Posted at 7:54 AM, Jan 29, 2024
and last updated 2024-01-29 08:54:50-05

  • Ice rescue incidents require AFD to respond as fast as possible.
  • They train for this scenario annually and get the call to make a rescue 1-2 times a year.
  • The video above gives a look at how they practice ice rescue drills.

(The following is a transcription of the full broadcast story)

Winter in Wisconsin can bring a mix of icy and wet conditions making it important for our fire department to know how to keep us safe in all conditions. I’m your Appleton neighborhood reporter Olivia Acree and I'm going to show you how the Appleton Fire Department practices ice water rescues.

When the Appleton Fire Department gets a call that someone needs help on the ice, it’s full speed ahead.

“Generally, we’re getting the victim out of the water inside of a minute,” said Battalion Chief Joe Kozikowski.

Kozikowski says they’re always prepared.

“Every district in the city of Appleton is going to have some sort of retention pond like this or the river as part of it so the exposure is citywide and an incident with the cold water like this is a time critical incident,” said Kozikowski.

It's an incident they get the call for a few times a year.

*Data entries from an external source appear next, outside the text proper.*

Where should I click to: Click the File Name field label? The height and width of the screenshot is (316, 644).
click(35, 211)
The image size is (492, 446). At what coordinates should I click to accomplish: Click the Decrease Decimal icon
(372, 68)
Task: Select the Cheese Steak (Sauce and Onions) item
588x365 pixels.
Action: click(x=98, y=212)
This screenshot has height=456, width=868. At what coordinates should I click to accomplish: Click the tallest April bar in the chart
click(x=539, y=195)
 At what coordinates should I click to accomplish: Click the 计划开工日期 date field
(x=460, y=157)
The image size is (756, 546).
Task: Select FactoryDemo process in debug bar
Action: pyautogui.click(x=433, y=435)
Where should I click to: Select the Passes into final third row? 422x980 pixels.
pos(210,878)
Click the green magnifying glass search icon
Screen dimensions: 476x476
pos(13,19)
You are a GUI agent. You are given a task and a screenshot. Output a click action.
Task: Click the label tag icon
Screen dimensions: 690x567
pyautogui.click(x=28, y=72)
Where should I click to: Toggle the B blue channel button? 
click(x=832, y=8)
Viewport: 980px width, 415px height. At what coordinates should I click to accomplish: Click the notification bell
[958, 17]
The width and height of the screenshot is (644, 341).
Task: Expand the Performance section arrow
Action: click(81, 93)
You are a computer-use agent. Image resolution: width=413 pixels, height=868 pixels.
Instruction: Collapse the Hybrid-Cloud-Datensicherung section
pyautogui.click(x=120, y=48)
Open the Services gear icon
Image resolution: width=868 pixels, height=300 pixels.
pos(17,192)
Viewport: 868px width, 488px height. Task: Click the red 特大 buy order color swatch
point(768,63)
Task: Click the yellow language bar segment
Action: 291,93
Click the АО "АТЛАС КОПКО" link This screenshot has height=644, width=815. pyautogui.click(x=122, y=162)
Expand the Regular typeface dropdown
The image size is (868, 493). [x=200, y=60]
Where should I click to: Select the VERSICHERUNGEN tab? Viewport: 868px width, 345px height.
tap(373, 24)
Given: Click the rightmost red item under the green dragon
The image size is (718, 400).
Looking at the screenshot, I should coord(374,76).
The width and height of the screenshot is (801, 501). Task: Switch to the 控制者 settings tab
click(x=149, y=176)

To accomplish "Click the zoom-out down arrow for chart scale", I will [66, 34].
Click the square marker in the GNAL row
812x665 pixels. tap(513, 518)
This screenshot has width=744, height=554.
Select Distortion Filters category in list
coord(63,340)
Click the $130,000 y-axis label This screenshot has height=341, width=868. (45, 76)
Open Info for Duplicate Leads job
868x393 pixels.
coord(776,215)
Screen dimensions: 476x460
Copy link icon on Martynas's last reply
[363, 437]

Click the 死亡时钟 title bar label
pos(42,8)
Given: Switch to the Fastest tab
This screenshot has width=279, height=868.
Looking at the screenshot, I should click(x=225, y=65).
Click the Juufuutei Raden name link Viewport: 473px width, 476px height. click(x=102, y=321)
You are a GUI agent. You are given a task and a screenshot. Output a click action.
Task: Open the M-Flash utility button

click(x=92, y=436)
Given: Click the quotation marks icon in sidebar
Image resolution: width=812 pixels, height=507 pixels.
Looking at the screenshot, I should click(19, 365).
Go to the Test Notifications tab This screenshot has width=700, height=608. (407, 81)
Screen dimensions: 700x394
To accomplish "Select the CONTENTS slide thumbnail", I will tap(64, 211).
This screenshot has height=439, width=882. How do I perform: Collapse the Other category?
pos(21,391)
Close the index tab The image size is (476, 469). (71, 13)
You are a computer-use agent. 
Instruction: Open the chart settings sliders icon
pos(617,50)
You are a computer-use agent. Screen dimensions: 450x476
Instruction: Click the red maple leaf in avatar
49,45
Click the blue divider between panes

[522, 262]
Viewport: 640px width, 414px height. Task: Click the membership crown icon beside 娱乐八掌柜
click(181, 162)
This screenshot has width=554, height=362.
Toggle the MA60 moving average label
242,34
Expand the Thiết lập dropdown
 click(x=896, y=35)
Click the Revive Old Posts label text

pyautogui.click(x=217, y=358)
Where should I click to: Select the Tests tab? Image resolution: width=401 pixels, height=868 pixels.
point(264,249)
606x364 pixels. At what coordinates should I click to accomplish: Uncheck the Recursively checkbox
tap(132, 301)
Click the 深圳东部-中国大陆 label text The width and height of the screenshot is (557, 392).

“Just last year we had a rescue off of the Fox River. Most fatalities in these types of rescues are not actually from hypothermia. It’s from drowning. So, when they hit that cold water, the big gasp they take in water and start to panic so we need to get the call as soon as possible and we need to get there as soon as possible,” said Kozikowski.

There are three roles in the ice rescue drill: The practice victim, the rescuer, and the crew pulling the ropes on the shore. Captain Justin Brown knows what it’s like to be in one of the rescue suits.

“It's a whole different beast. We put on gear every single day. They put on these suits a couple times a year, so they have to get used to being in them,” said Brown.

Griffin Kinkopf and Ty Davis tried their hand at ice rescues for the first time today.

“Little bit of water in the feet but not too bad,” said Davis.

“I’m warm, I'm sweating, it's a lot of work,” said Kinkopf.

A lot of work but just as valuable as everything they practice on land.

Appleton Fire does this training annually, so the drills stay fresh in mind and they’re ready to hit the ice when needed.